Il a eu, en plus, de longues entrevues avec le pre­mier ministre Aberhart de l'Alberta, avec le Tréso­rier provincial, l'Hon. Solom Low et le ministre des Affaires municipales, l'Hon. Lucien Maynard de cette même province. Le chef et les principaux dé­putés créditistes du Parlement fédéral lui sont per­sonnellement connus, ainsi que les deux aviseurs que le Major Douglas envoya d'Angleterre pour conseiller le gouvernement d'Alberta, Messieurs L. D. Byrne et G. F. P. Owell avec qui il eut de lon­gues entrevues. Depuis plusieurs années il connaît le Président du "Douglas Social Credit Bureau of Canada", M. Ralph Duclos et le Secrétaire Géné­ral de l'American Social Credit Movement", M. Gorham Munson, journaliste et économiste des États-Unis. Il a, en plus, rencontré des personna­lités dirigeantes du mouvement créditiste d'Angle­terre, de l'Australie et de la Nouvelle-Zélande.

Après avoir évolué dans ce milieu pendant plu­sieurs années, il ne craint pas d'affirmer qu'il n'a jamais rencontré ailleurs un groupe d'hommes aus­si sincère et désintéressé. Tous, sans exception, ont le sens social exceptionnellement développé et sont imbus de principes chrétiens. Pour eux le spirituel prime sur le temporel ; la matière doit être au ser­vice de l'homme, de tous les hommes. Leur concep­tion de la vie sociale réclame une liberté politique pour tous les individus. Mais ils veulent que cette liberté politique soit doublée d'une sécurité écono­mique garantie socialement. En un mot, ils sont réellement des démocrates chrétiens.

Jamais il n'a entendu de la bouche de ces chefs créditistes la moindre allusion à des mesures extra­légales, à un recours à la force pour obtenir la ré­forme qu'ils préconisaient. Toujours ils ont insisté sur la nécessité de ne prendre que des moyens lé­gaux, de s'en tenir à des mesures paisibles, de main­tenir l'ordre. Le mouvement créditiste, à base d'é­ducation, est un mouvement d'ordre et de paix.

Il est presque superflu d'écrire ces choses, puis­que les actes posés par le mouvement créditiste dans tout l'empire britannique et au Canada sont là pour prouver qu'il n'a jamais causé de désordres publics.

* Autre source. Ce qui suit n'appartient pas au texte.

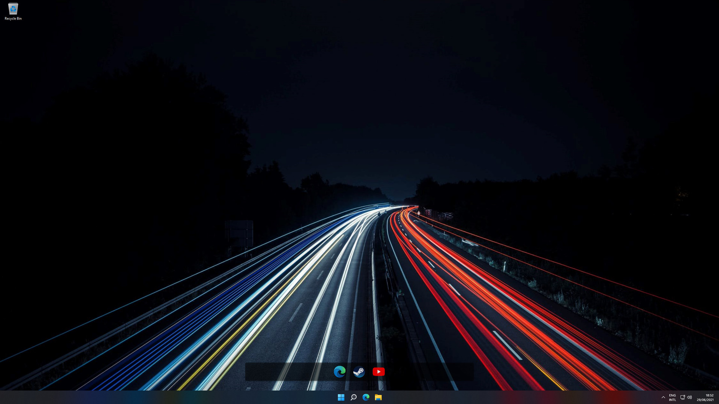Launch Steam from the dock
Image resolution: width=719 pixels, height=404 pixels.
click(x=359, y=371)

Malgré les attaques dégoûtantes de la Finance et des journaux de partis, malgré la douzaine et de­mie de lois légalement mises dans les statuts de l'Alberta par la Législature provinciale, mais dé­clarées inconstitutionnelles par la Cour Suprême et le Conseil Privé ou désavouées par le gouverne­ment d'Ottawa, Mon. William Aberhart n'a ja­mais préconisé des mesures violentes, bien qu'il eût le pouvoir, la popularité, l'organisation et le peuple avec lui.

Et nous, de la Province de Québec, peut-on nous accuser d'avoir depuis six ans causé du désordre ? Y a-t-il une seule grève, une simple bagarre qui puisse être attribuée à l'organisation créditiste ? Combien d'émeutes fomentées ? Combien de vitri­nes cassées par les créditistes ? Les chefs ou les or­ganisateurs ont-ils préconisé la grève sur le tas ou la grève tout court pour atteindre leur but ? Non. Ils s'en sont toujours tenus à des moyens pacifi­ques. Voilà pour la valeur des chefs créditistes.

Nous ne sommes pas des révolutionnaires. Mais nous désirons, une révolution ordonnée qui débar­rassera le monde du chancre de la finance interna­tionale qui le ronge, une révolution qui apportera à l'humanité l'ordre dans la paix.